=== EXERCISE PROMPT ===
Rewrite the items below, changing "Where should I click to" to "Where do I click to" everywhere it occurs and keeping everything else the same.

Begin SUPPLIED MATERIAL

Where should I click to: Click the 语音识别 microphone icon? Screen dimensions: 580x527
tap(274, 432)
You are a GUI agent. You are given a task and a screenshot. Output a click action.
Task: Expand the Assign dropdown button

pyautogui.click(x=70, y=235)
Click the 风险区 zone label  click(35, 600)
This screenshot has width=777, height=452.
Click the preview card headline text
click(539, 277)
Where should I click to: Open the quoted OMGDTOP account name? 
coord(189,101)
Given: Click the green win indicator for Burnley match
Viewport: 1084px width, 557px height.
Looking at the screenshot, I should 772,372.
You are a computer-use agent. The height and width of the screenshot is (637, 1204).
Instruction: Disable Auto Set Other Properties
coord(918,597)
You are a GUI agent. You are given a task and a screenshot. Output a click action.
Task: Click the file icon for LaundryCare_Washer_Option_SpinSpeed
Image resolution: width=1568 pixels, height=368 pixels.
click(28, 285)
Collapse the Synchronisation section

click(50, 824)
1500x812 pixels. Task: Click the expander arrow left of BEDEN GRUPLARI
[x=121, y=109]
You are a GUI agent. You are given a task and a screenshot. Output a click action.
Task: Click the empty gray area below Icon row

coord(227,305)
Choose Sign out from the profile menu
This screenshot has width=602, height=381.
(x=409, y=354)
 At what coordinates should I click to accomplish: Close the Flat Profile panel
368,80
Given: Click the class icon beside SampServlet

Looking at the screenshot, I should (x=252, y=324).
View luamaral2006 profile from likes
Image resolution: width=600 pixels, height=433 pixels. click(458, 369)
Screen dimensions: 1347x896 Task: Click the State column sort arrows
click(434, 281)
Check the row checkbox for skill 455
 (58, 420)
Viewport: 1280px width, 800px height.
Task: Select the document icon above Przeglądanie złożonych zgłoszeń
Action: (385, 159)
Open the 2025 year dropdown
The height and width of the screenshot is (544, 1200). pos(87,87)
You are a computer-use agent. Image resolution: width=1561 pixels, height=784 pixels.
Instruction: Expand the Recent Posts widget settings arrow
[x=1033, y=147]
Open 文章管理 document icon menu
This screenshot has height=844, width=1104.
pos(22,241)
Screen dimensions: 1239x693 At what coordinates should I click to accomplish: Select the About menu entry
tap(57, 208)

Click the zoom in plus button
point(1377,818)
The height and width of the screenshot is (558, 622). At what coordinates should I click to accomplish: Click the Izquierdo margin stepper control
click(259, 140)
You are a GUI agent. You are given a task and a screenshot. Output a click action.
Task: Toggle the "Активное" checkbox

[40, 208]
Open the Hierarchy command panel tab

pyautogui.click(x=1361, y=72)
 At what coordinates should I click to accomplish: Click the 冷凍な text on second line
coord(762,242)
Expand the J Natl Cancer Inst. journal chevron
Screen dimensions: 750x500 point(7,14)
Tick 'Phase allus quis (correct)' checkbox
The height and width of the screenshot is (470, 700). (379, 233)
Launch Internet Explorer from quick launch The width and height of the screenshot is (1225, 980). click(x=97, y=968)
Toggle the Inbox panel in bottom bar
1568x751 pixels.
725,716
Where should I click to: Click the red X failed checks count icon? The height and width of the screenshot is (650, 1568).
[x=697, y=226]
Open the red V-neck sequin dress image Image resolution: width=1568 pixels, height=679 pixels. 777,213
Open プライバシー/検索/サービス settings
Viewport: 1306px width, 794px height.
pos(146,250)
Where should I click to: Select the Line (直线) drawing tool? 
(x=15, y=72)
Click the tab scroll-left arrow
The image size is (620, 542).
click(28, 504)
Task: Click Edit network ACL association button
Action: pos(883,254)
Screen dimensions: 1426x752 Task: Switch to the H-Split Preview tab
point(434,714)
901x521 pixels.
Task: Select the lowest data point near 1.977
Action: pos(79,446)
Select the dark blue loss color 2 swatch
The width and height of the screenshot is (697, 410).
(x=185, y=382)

End SUPPLIED MATERIAL

=== REPLY ===
Where do I click to: Click the 语音识别 microphone icon? Screen dimensions: 580x527
tap(274, 432)
You are a GUI agent. You are given a task and a screenshot. Output a click action.
Task: Expand the Assign dropdown button

pyautogui.click(x=70, y=235)
Click the 风险区 zone label  click(35, 600)
This screenshot has width=777, height=452.
Click the preview card headline text
click(539, 277)
Where do I click to: Open the quoted OMGDTOP account name? 
coord(189,101)
Given: Click the green win indicator for Burnley match
Viewport: 1084px width, 557px height.
Looking at the screenshot, I should 772,372.
You are a computer-use agent. The height and width of the screenshot is (637, 1204).
Instruction: Disable Auto Set Other Properties
coord(918,597)
You are a GUI agent. You are given a task and a screenshot. Output a click action.
Task: Click the file icon for LaundryCare_Washer_Option_SpinSpeed
Image resolution: width=1568 pixels, height=368 pixels.
click(28, 285)
Collapse the Synchronisation section

click(50, 824)
1500x812 pixels. Task: Click the expander arrow left of BEDEN GRUPLARI
[x=121, y=109]
You are a GUI agent. You are given a task and a screenshot. Output a click action.
Task: Click the empty gray area below Icon row

coord(227,305)
Choose Sign out from the profile menu
This screenshot has width=602, height=381.
(x=409, y=354)
 At what coordinates should I click to accomplish: Close the Flat Profile panel
368,80
Given: Click the class icon beside SampServlet

Looking at the screenshot, I should (x=252, y=324).
View luamaral2006 profile from likes
Image resolution: width=600 pixels, height=433 pixels. click(458, 369)
Screen dimensions: 1347x896 Task: Click the State column sort arrows
click(434, 281)
Check the row checkbox for skill 455
 (58, 420)
Viewport: 1280px width, 800px height.
Task: Select the document icon above Przeglądanie złożonych zgłoszeń
Action: (385, 159)
Open the 2025 year dropdown
The height and width of the screenshot is (544, 1200). pos(87,87)
You are a computer-use agent. Image resolution: width=1561 pixels, height=784 pixels.
Instruction: Expand the Recent Posts widget settings arrow
[x=1033, y=147]
Open 文章管理 document icon menu
This screenshot has height=844, width=1104.
pos(22,241)
Screen dimensions: 1239x693 At what coordinates should I click to accomplish: Select the About menu entry
tap(57, 208)

Click the zoom in plus button
point(1377,818)
The height and width of the screenshot is (558, 622). At what coordinates should I click to accomplish: Click the Izquierdo margin stepper control
click(259, 140)
You are a GUI agent. You are given a task and a screenshot. Output a click action.
Task: Toggle the "Активное" checkbox

[40, 208]
Open the Hierarchy command panel tab

pyautogui.click(x=1361, y=72)
 At what coordinates should I click to accomplish: Click the 冷凍な text on second line
coord(762,242)
Expand the J Natl Cancer Inst. journal chevron
Screen dimensions: 750x500 point(7,14)
Tick 'Phase allus quis (correct)' checkbox
The height and width of the screenshot is (470, 700). (379, 233)
Launch Internet Explorer from quick launch The width and height of the screenshot is (1225, 980). click(x=97, y=968)
Toggle the Inbox panel in bottom bar
1568x751 pixels.
725,716
Where do I click to: Click the red X failed checks count icon? The height and width of the screenshot is (650, 1568).
[x=697, y=226]
Open the red V-neck sequin dress image Image resolution: width=1568 pixels, height=679 pixels. 777,213
Open プライバシー/検索/サービス settings
Viewport: 1306px width, 794px height.
pos(146,250)
Where do I click to: Select the Line (直线) drawing tool? 
(x=15, y=72)
Click the tab scroll-left arrow
The image size is (620, 542).
click(28, 504)
Task: Click Edit network ACL association button
Action: pos(883,254)
Screen dimensions: 1426x752 Task: Switch to the H-Split Preview tab
point(434,714)
901x521 pixels.
Task: Select the lowest data point near 1.977
Action: pos(79,446)
Select the dark blue loss color 2 swatch
The width and height of the screenshot is (697, 410).
(x=185, y=382)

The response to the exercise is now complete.